JUNEAU — The state of Alaska is planning to enforce federal work requirements that had been suspended for more than a decade, potentially affecting thousands of food stamp recipients.
Since 2004, the state’s unemployment rate had been high enough for a waiver from the work requirements, said Christina Cross, social service program coordinator with the state health department.
But starting Jan. 1, “able-bodied” adults will be limited to three months of food stamps in a 36-month period unless they meet certain criteria, according to a Division of Public Assistance letter sent to beneficiaries in June.
They must work an average of 20 hours a week, participate in an approved job training program for at least 20 hours a week or do a combination of both to receive food stamps beyond that limit, the letter said.
The agency defines able-bodied adults as those between 18 and 49 years of age who are not disabled and have no dependents living with them.
There are some exemptions, such as for people in drug or alcohol programs or those who are medically unable to work.
The state has requested a waiver from the requirement for all areas of Alaska except for Anchorage, Cross said Wednesday. An area needs to show a 24-month average unemployment rate 20 percent above the national average to qualify for a waiver and Anchorage did not meet that criterion, she said.

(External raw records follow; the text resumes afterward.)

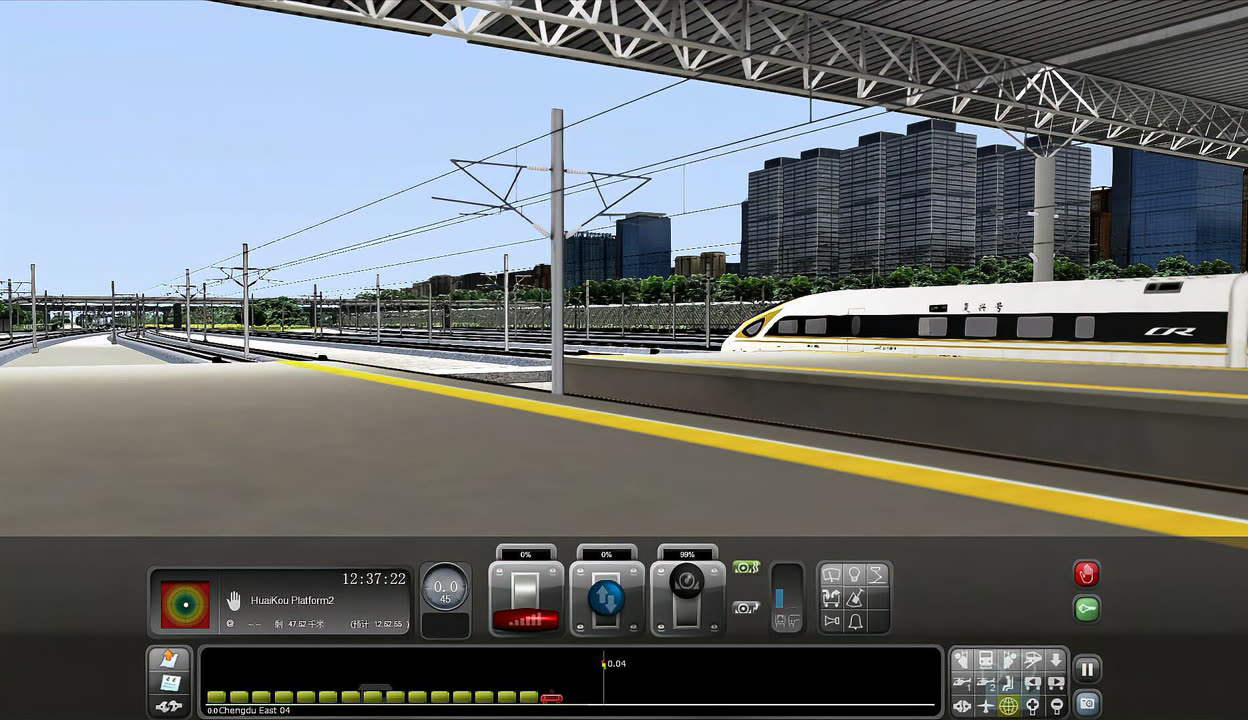1248x720 pixels.
Task: Sound the horn icon
Action: coord(831,621)
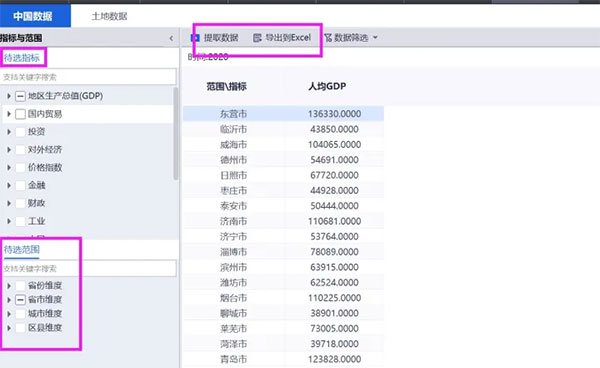Expand the 金融 tree node arrow
The height and width of the screenshot is (368, 600).
coord(9,186)
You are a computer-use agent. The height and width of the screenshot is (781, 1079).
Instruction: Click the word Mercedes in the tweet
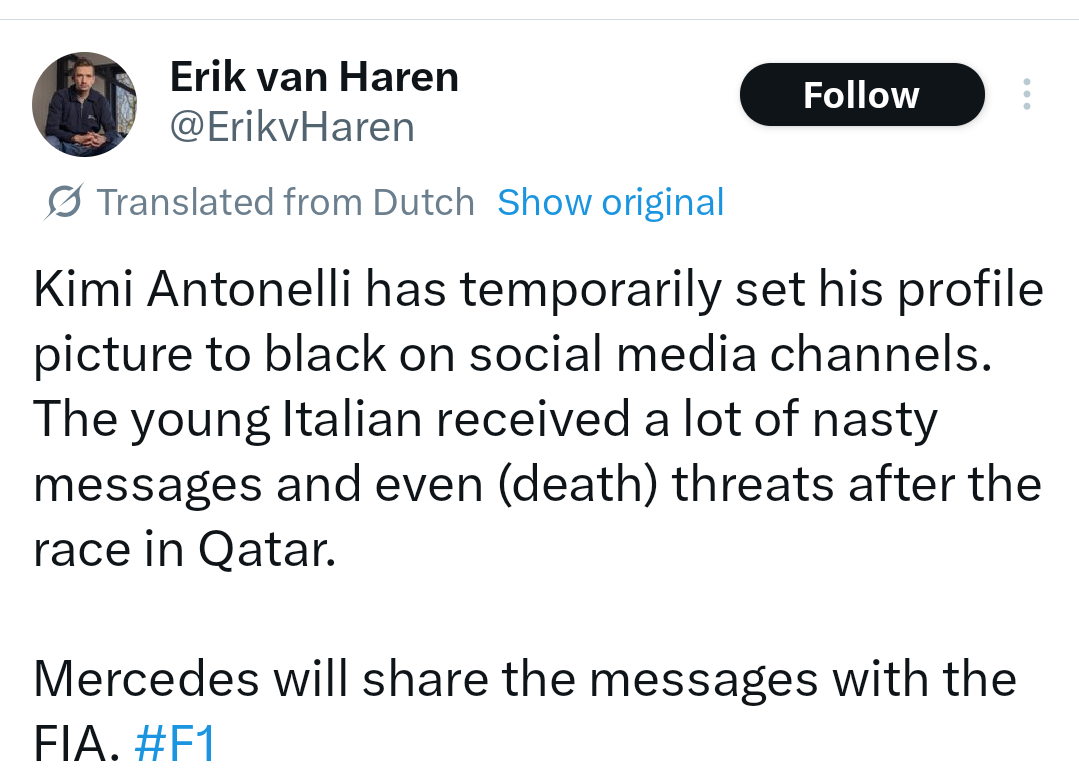(x=146, y=680)
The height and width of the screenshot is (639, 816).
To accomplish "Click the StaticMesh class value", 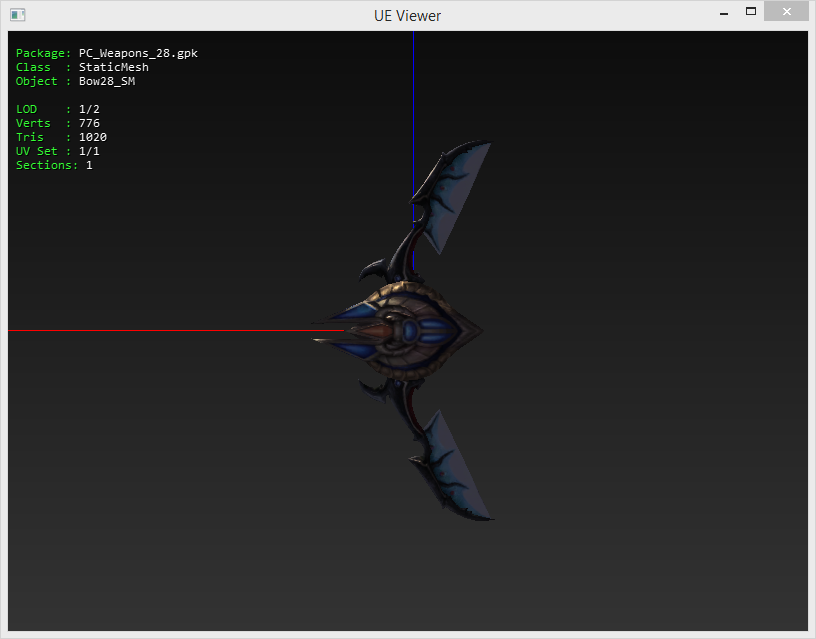I will point(113,67).
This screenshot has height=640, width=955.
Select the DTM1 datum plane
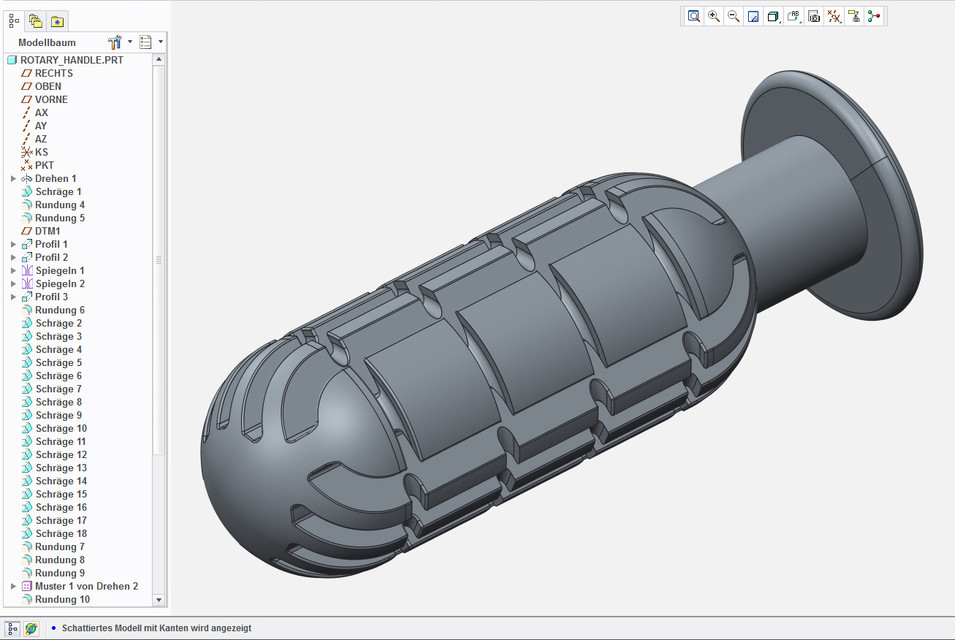47,231
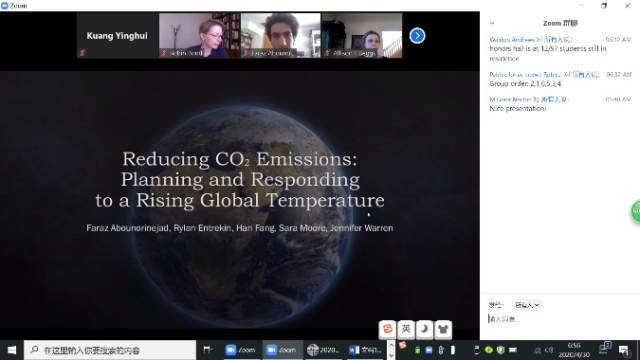Toggle the 英 language mode button
This screenshot has height=360, width=640.
pyautogui.click(x=406, y=329)
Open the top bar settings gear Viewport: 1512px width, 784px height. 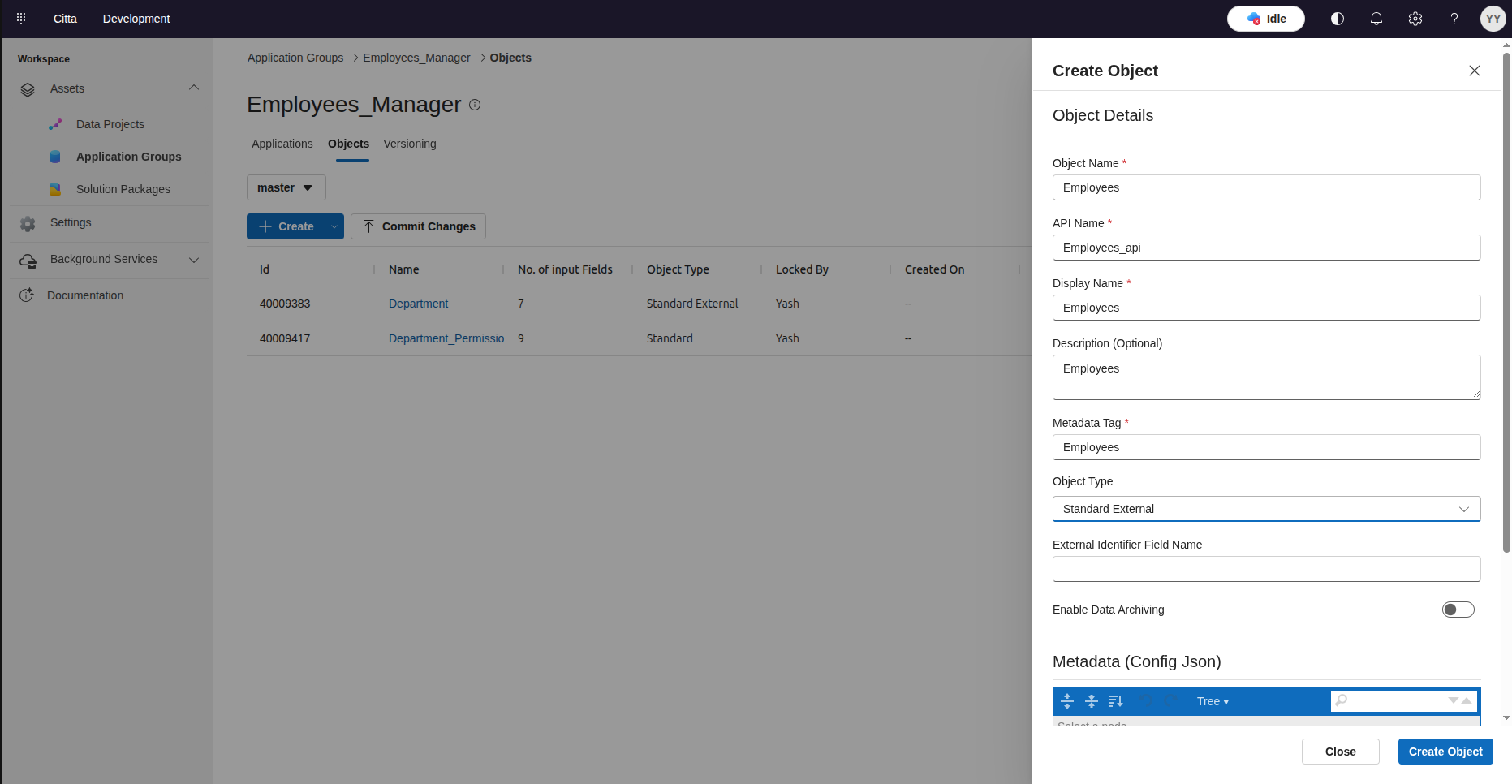coord(1415,19)
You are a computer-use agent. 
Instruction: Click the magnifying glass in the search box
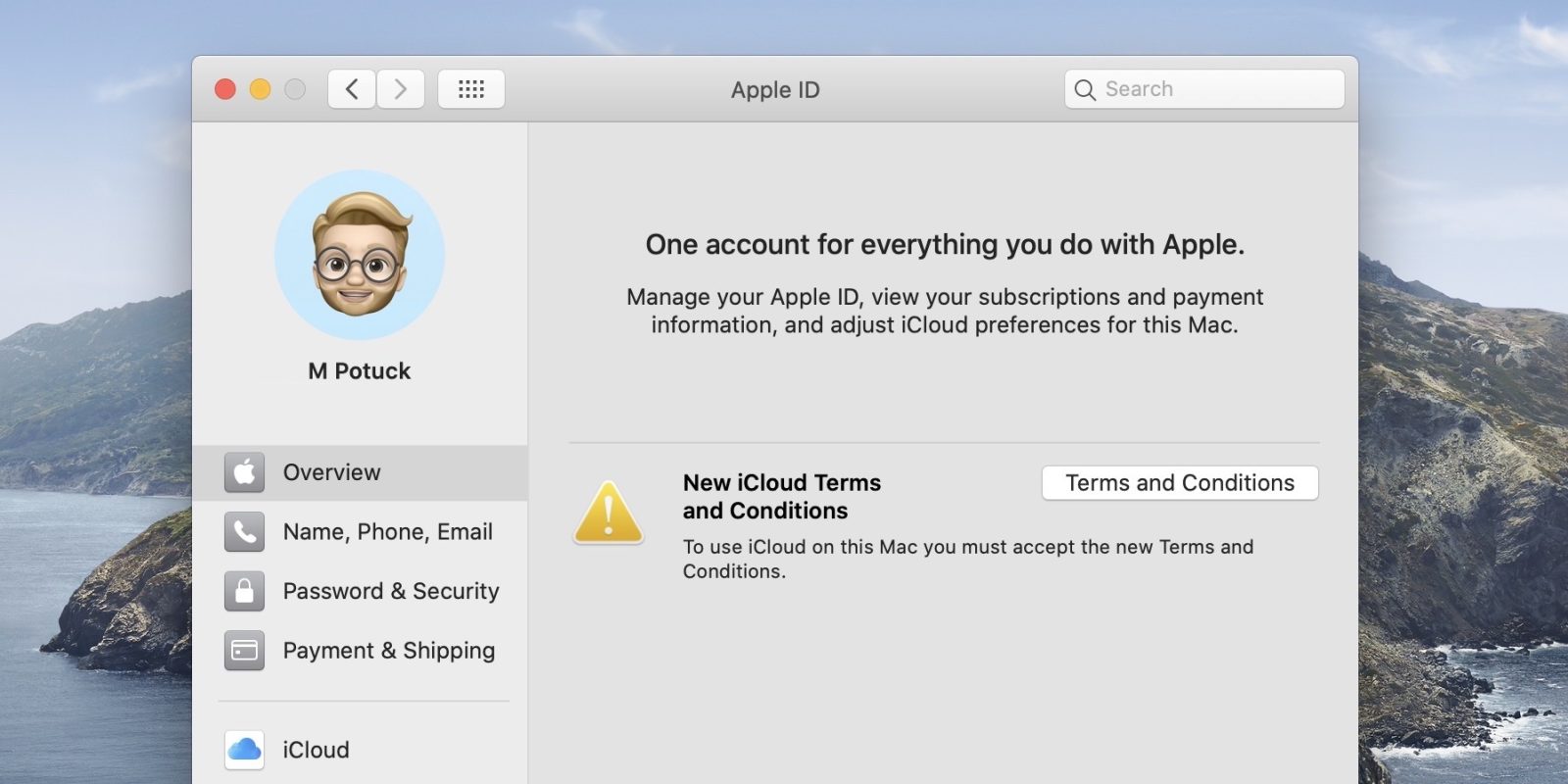point(1085,90)
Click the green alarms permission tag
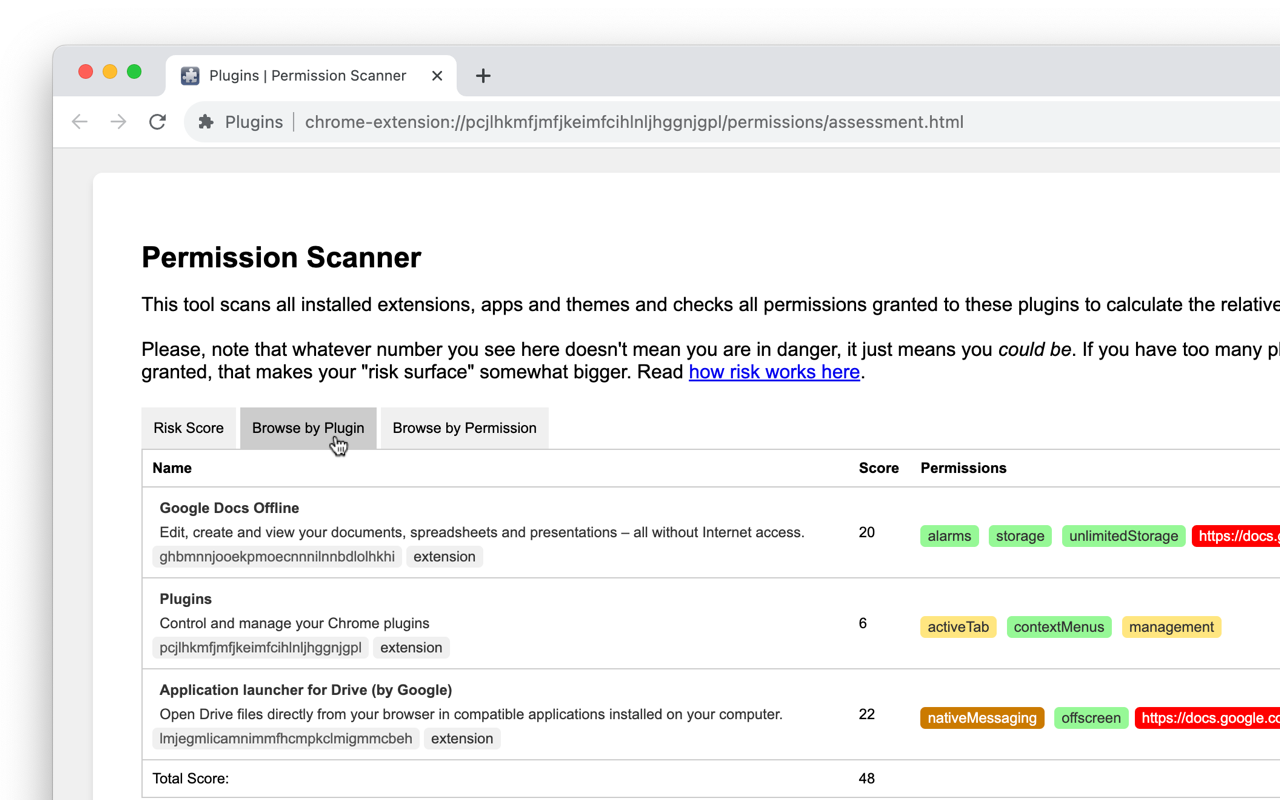 pos(949,536)
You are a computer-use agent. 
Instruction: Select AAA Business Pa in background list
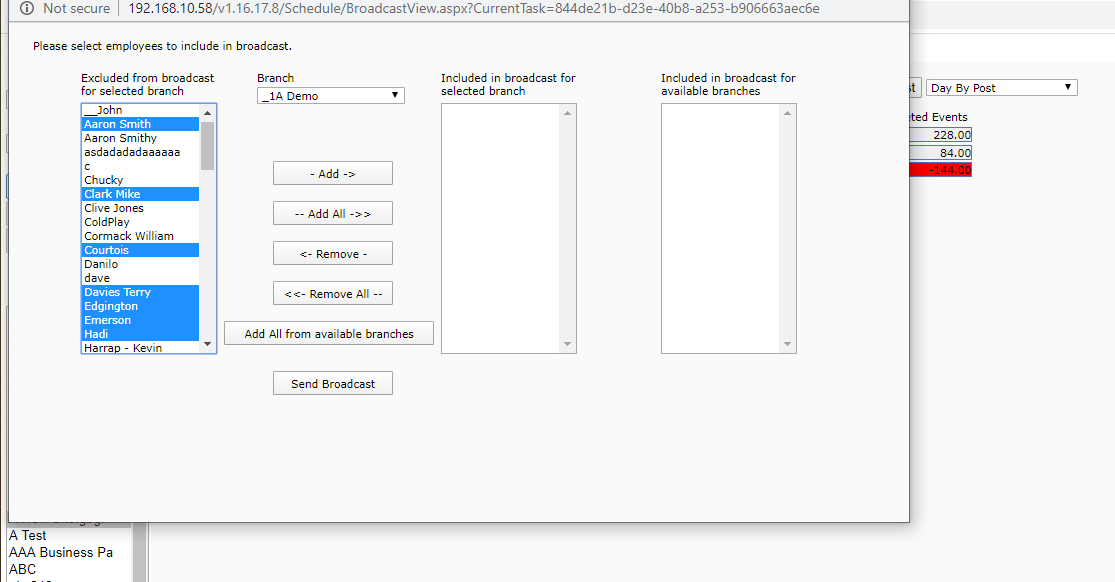point(61,552)
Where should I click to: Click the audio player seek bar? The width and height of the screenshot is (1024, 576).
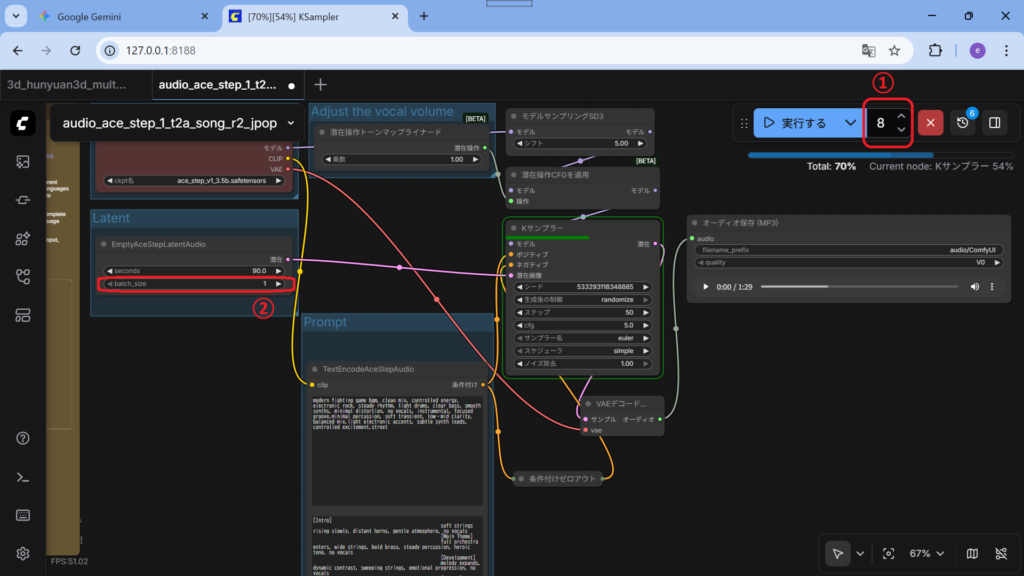click(x=860, y=287)
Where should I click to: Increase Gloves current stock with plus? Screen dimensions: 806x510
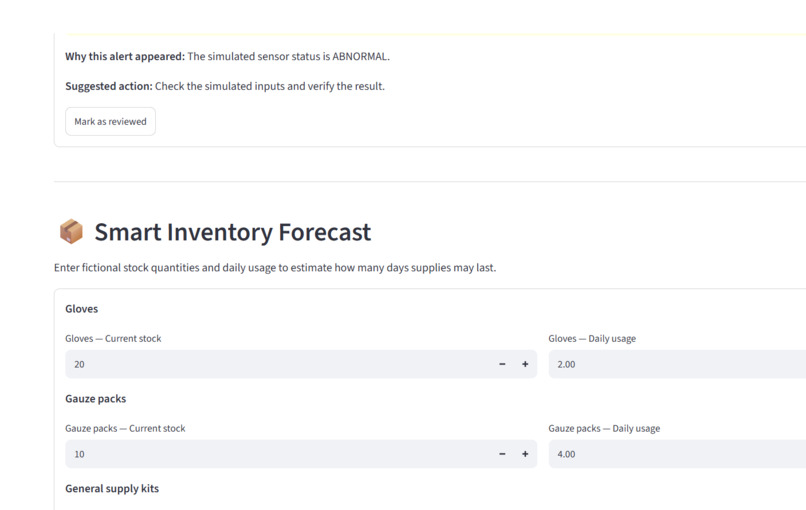click(525, 364)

A decision on the state’s request is expected soon, she said.
In Anchorage, an estimated 3,000 food stamp recipients could be subject to the work requirements, though Cross called that a best guess until individual assessments are done.
Some people can work quite a few hours in a minimum wage job and still not be able to pay their bills and meet their food needs, she said.
“We understand the importance of having food stamps there to help assist them with paying (for) their groceries,” she said.
The goal is to try to ensure that those subject to the work requirements have an opportunity to be working or part of a job program, Cross said.
About 87,000 people receive food stamp benefits in Alaska, health department spokeswoman Sarana Schell said by email.
Letters discussing the work requirements were mailed to every household receiving benefits, about 36,000. Cross said the department wanted to provide recipients as much information as possible even if it might not end up applying to them.
Since the department has not had to enforce the requirement in years, it has had to reprogram its system and retrain staff, Cross said.
Participants in the food stamp program who aren’t exempt are subject to certain work requirements as a condition of eligibility, such as accepting suitable work if offered.
Able-bodied adults without dependents must meet additional requirements to continue receiving benefits beyond three months, according to information provided by Cross.